そして、振り向くとあっけに取られるグーシュに向けて声だけで笑いかけた。
「いい町じゃんないか。子供の頃の祭りみたいだな。マナかシャルル大佐を連れてきて食べればよかったよ」
一木らしからぬ配慮の利いた言葉に、グーシュはあっけに取られつつ曖昧に頷いた。
そして、怯えたり笑ったりする住民に愛想を巻きながら歩き出した。
「さあ行こうグーシュ。あのアイムコには聞きたいことがたくさんあるんだ」
そこまで来て、グーシュは一木が下町を恥じた自分に気を使っている事に気が付いた。
どうやら、やけに優しいのはアンドロイドだけではない事にも気が付き、いよいよグーシュは不安になった。
「一木、お前本当に……」
グーシュが心中の不安をとうとう口に出したその時だった。
周りにいたアンドロイド達が、いきなり踵を返して車列の方に戻って行ったのは。
「なんだ!?」
「どうした皆! こ、故障か!?」
思わず狼狽えるグーシュと一木。
だが、そんな二人を嘲笑う、聞き覚えのある声が聞こえた事で、グーシュは一木より早く立ち直る事が出来た。
「先生!」
グーシュの叫びと同時に、近くにある鶏肉宿から娼婦と一緒に出てきたのは、見知った禿頭の大男だった。
「やあ、グーシュ……そして、一木弘和。よく来たね」
「禿頭に坊さんの格好……あんたが……」
一木に驚いた娼婦に金を握らせると、アイムコは鶏肉宿に押し込んだ。
予想より金が多かったのか、満面の笑みで宿の奥に駆けていく。
「まあまあ、ここでは空想説話作家で通ってるんだ。家で話そうじゃないか。ああ、アンドロイド達にはちょっと車列で待っててもらおう。なんせ小屋みたいに小さな家なもんでね。あんなにいたんじゃメタルアクチュエータで埋まってしまうよ」
「あなたは、SSに干渉できるのか?」
一木が怯え切った声で問うと、アイムコはグーシュが説話のネタについて尋ねた時と同じように答えた。

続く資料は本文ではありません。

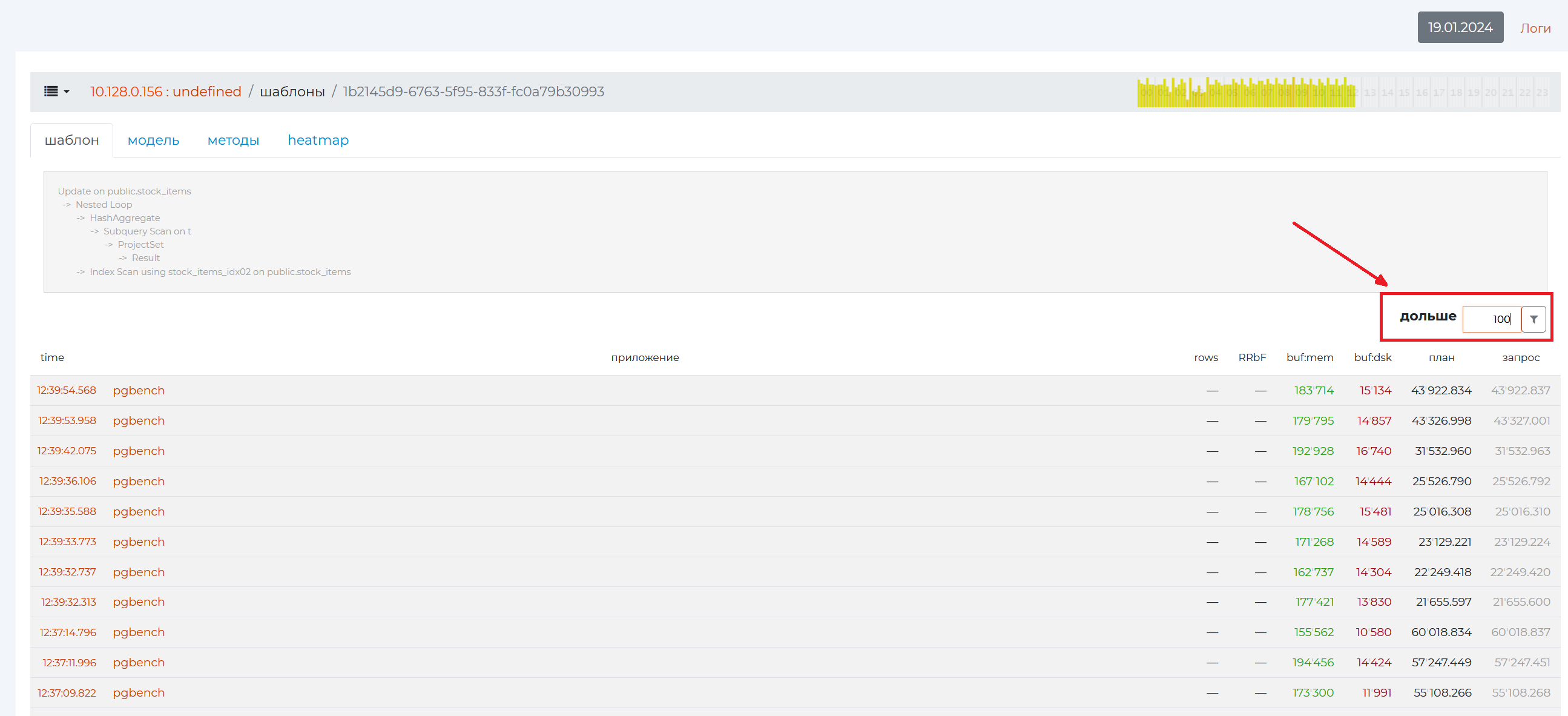Switch to the методы tab

233,140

「? そりゃそうさ。君たちにアレの作り方を教えたのは誰だと思っているんだい?」
見慣れたはずのにこやかな禿頭が、今日のグーシュにはなぜだか恐ろしく見えた。
私の苦手な繋ぎ回でした。
もっとテンポよく進められるように精進しまくては……。
という訳で次回。
ようやく約束のアイムコ宅訪問です。
果たしてナンバーズの彼が語る言葉とは?
次回更新予定は16日の予定です。
よろしくお願いします。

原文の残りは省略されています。